North Korea fired a ballistic missile early Sunday morning, raising fresh concern as the missile may be capable of reaching the US territory of Guam with a key Air Force base, Japan’s Jiji Press reported.
The missile, launched from Kusong in North Korea’s northwestern region around 5.28am, fell into the Sea of Japan after a 30-minute flight, according to the South Korean military and the Japanese government.
In Japan, Chief Cabinet Secretary Yoshihide Suga said the missile flew some 800 kilometers east-northeast from Kusong and fell into the sea at a point 400 kilometers east of the Korean Peninsula.
The point is believed to be outside the Japanese exclusive economic zone. CNN reported that the missile fell into the sea 97 kilometers south of Vladivostok in Russia’s Far East.
Prime Minister Shinzo Abe strongly protested North Korea’s additional provocative move, saying the missile launch is definitely intolerable.
Japan will maintain its cooperation with the United States and South Korea and stay on high alert in order to fully ensure the safety of the Japanese people, Abe also said.
He added his country will respond to the launch resolutely.
Defence Minister Tomomi Inada said the missile, believed to be a new model, reached an altitude of more than 2,000 kilometers, indicating the possibility that it was fired on a lofted trajectory.
The US Pacific Command said the missile does not seem to be an intercontinental ballistic missile.
In an article on the website of the Union of Concerned Scientists, US expert David Wright said that if the missile was flown on a standard trajectory, it would have a maximum range of 4,500 kilometers, longer than the distance between North Korea and Guam.

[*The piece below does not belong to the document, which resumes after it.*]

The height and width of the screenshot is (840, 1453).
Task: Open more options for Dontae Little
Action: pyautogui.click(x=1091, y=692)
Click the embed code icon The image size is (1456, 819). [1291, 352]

At the prime minister’s office, Japan held a meeting of its National Security Council.
The missile launch was the first one since South Korean President Moon Jae-in took office on Wednesday.
In South Korea, Moon held a national security council meeting following a report of the missile launch.

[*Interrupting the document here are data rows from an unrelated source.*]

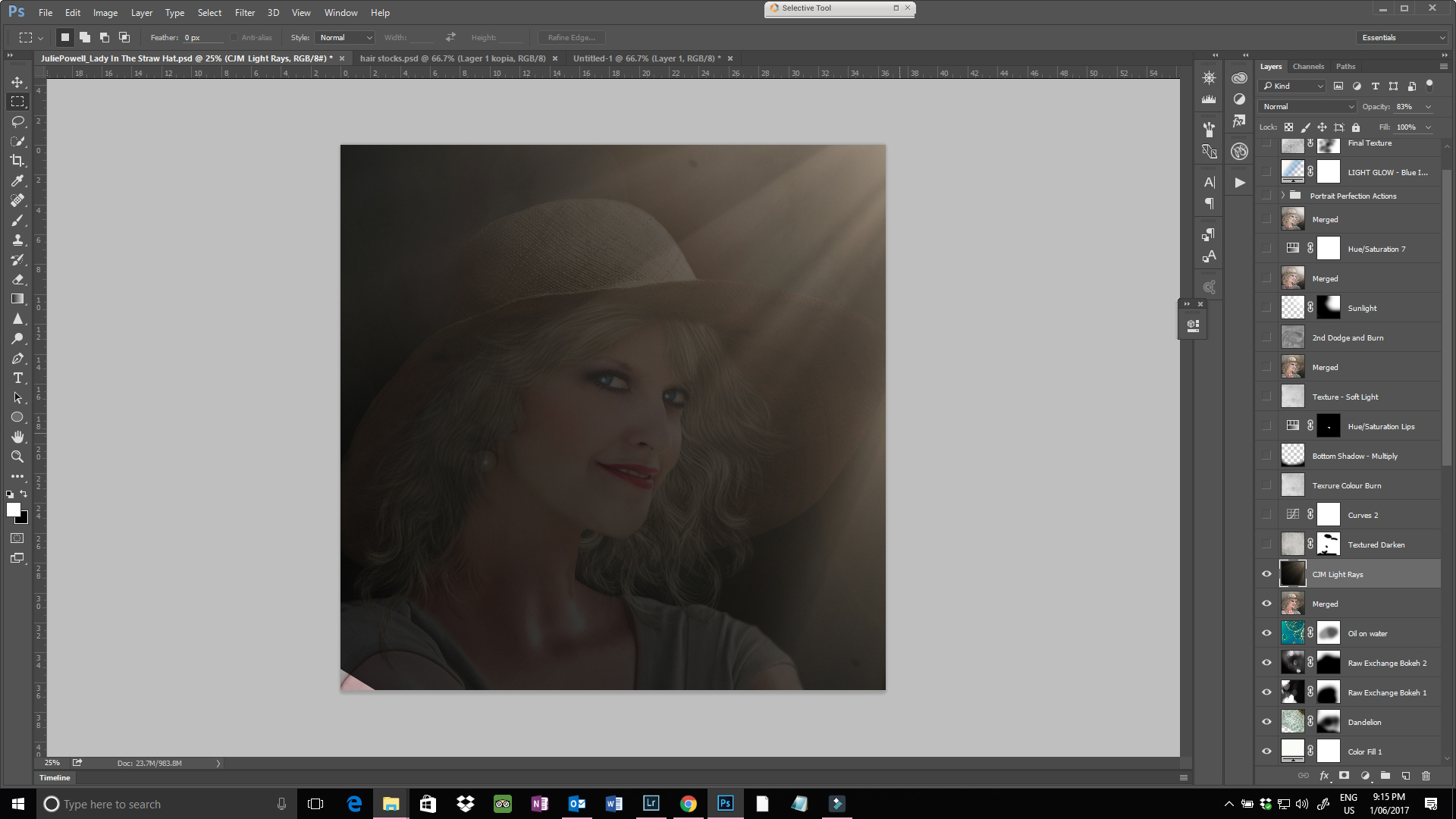The width and height of the screenshot is (1456, 819).
Task: Select the Zoom tool
Action: click(17, 457)
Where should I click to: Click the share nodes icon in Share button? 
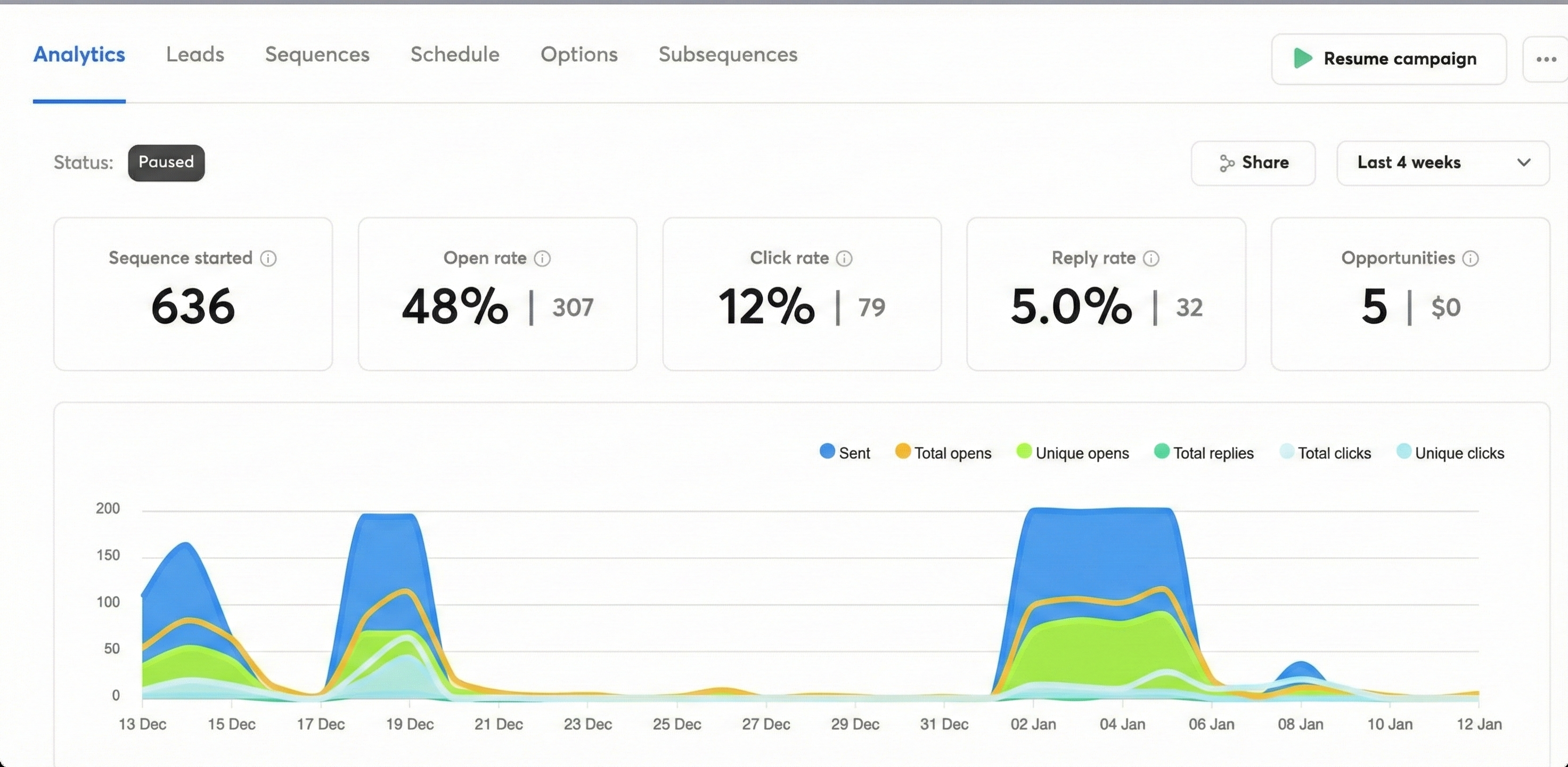click(1227, 163)
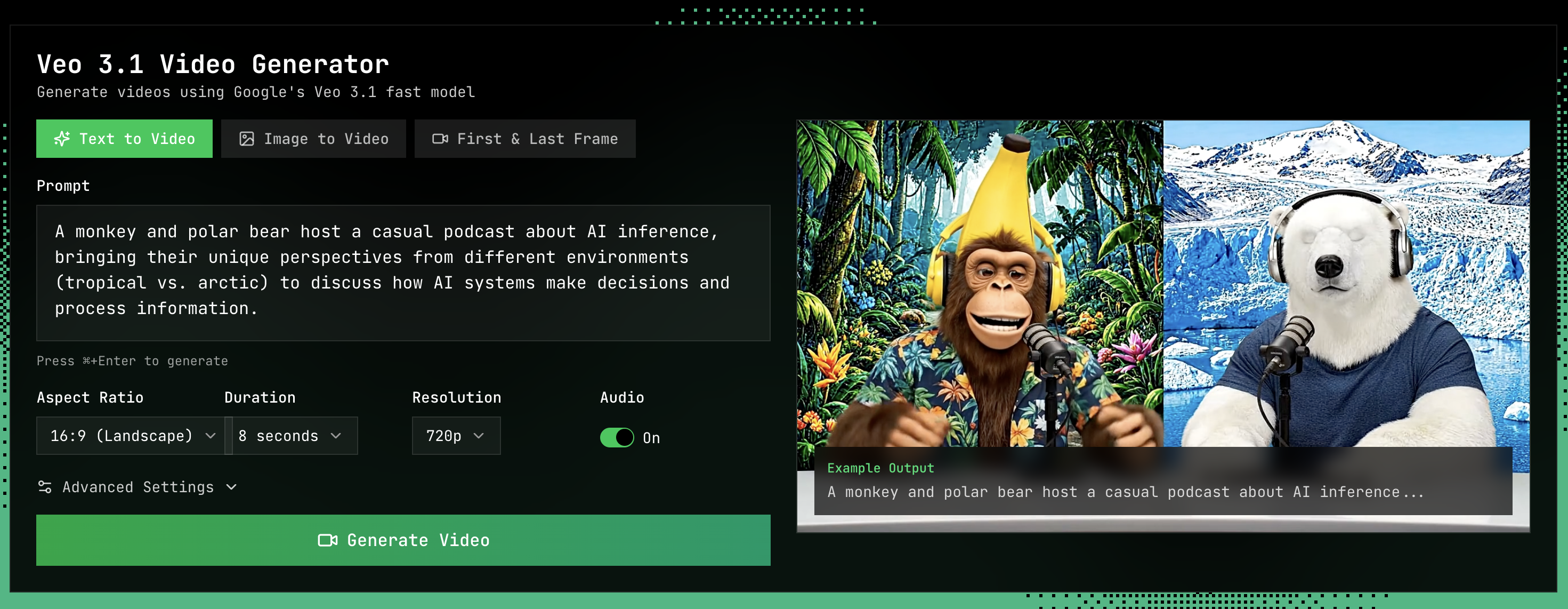
Task: Toggle Audio off
Action: tap(617, 437)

Denouncing North Korea’s missile firing, Moon said dialogue becomes possible only when the communist country changes its attitude.

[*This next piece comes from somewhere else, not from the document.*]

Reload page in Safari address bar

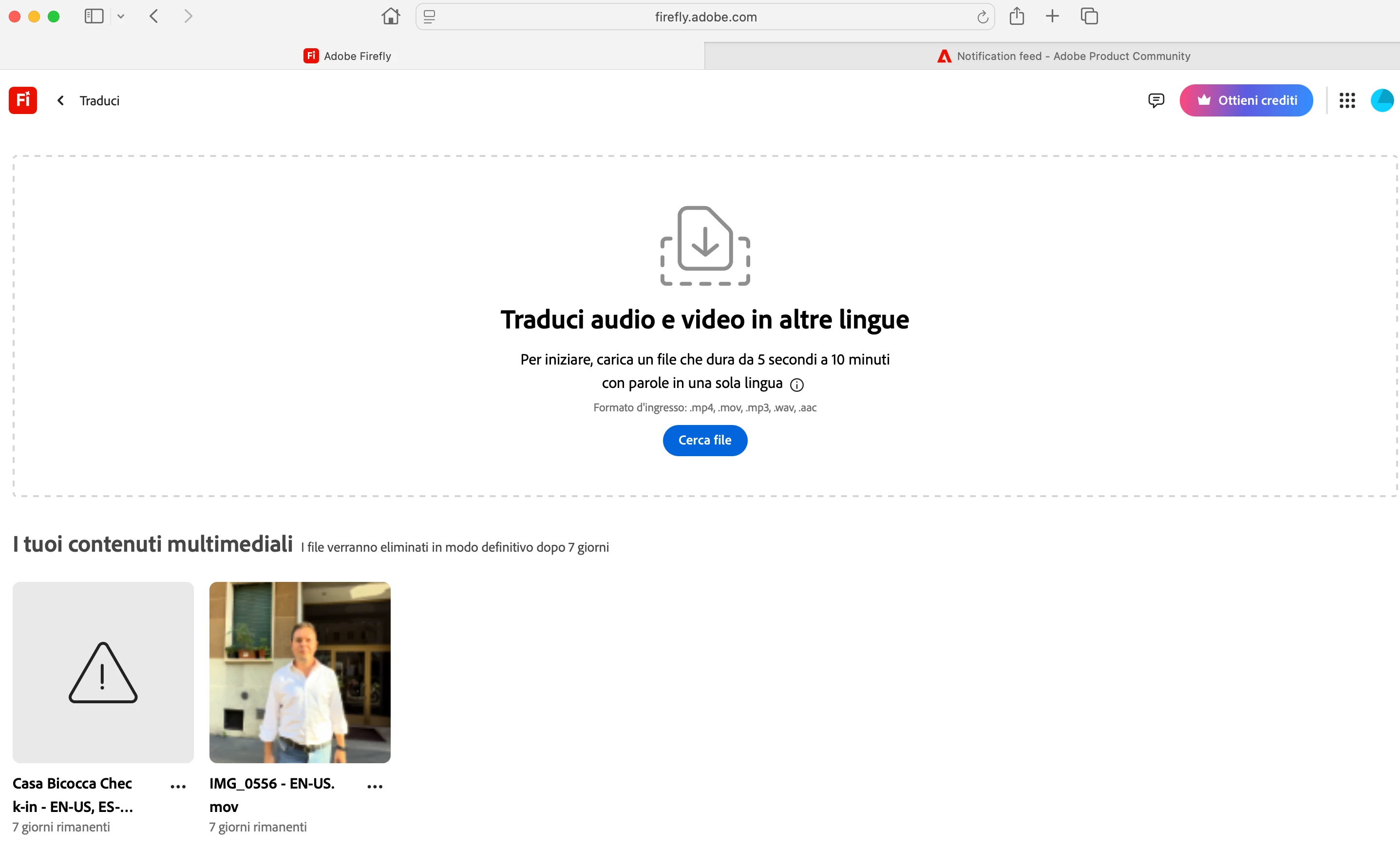pyautogui.click(x=983, y=17)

The remark came after Moon expressed on Wednesday his readiness to visit Pyongyang when conditions are right.
Moon now described the launch as a clear violation of U.N. Security Council resolutions and a threat to the peace and security of the Korean Peninsula and the international community.
South Korea needs to respond resolutely to prevent North Korea from making a wrong judgment, Moon also said.
Japanese Foreign Minister Fumio Kishida and his South Korean counterpart, Yun Byung-se, had a telephone conversation.
The two ministers confirmed that their countries and the United States will work together even more closely, including at the United Nations.
Sunday’s firing came after North Korea carried out ballistic missile launches in March and April, including failed ones.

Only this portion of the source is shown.